You will find your tractor model in online vendors, review companies, or other companies that may have this information. It is a sure way and works almost all the time. 

Finally, if there is scanty information on the internet about your tractor, it is time to locate the online owner’s manual.

The manual should be available and will have everything you need to know about fuelling your tractor. 

Recap: 5 Tractor Fuel Types You Should Know

Winding Up

Tractors are heavy but efficient equipment used since the Agricultural revolution. We see different types of fuel being used as a way to cut operating costs and increase efficiency with technology.

From Diesel to LPG, tractors need sustainable fuel, and the type you choose depends on your farm’s demands. 

Although some fuel types disappeared in the early 20th century, people are slowly finding alternative fuel types with better efficiency and less environmental damage. Turbo-diesel fuels may be the future of farm tractors but we can only wait and see.

We hope this guide has enough insight into tractor fuel types and how to identify which one is compatible with your model. 


What is the most common fuel type?

The most common fuel type used in vehicles, machinery, and equipment worldwide is gasoline. Gasoline, often referred to as petrol in some regions, is widely available and is used in a variety of gasoline-powered engines, including those in cars, motorcycles, lawnmowers, and smaller generators.

What are the 3 types of fuel?

The three primary types of fuel commonly used are gasoline, diesel fuel, and natural gas. Each type of fuel has distinct properties and applications. Gasoline is mainly used in spark-ignition engines, diesel fuel in compression-ignition engines, and natural gas can be used in certain vehicles and stationary engines.

Is tractor fuel petrol or diesel?

Tractors typically run on diesel fuel rather than petrol (gasoline). Diesel engines are well-suited for tractors because they provide higher torque and fuel efficiency, which are essential for heavy-duty tasks in agriculture and construction.

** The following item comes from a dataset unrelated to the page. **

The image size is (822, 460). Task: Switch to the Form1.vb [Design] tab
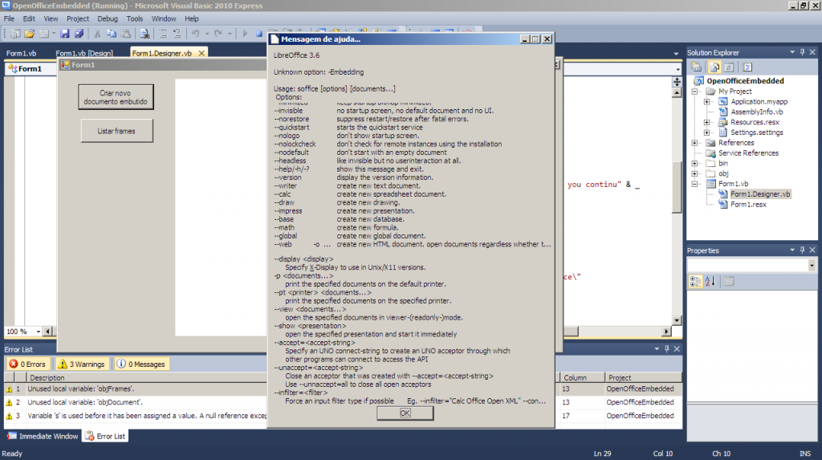(83, 54)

What are the three types of diesel fuel?

Diesel fuel is primarily categorized into three types: 1) Ultra-Low Sulfur Diesel (ULSD), which has low sulfur content to reduce emissions; 2) Biodiesel, which is derived from renewable sources like vegetable oil; and 3) Biodiesel blends, which combine traditional diesel with varying percentages of biodiesel to reduce greenhouse gas emissions and dependency on fossil fuels. The choice of diesel fuel type depends on environmental regulations and engine compatibility.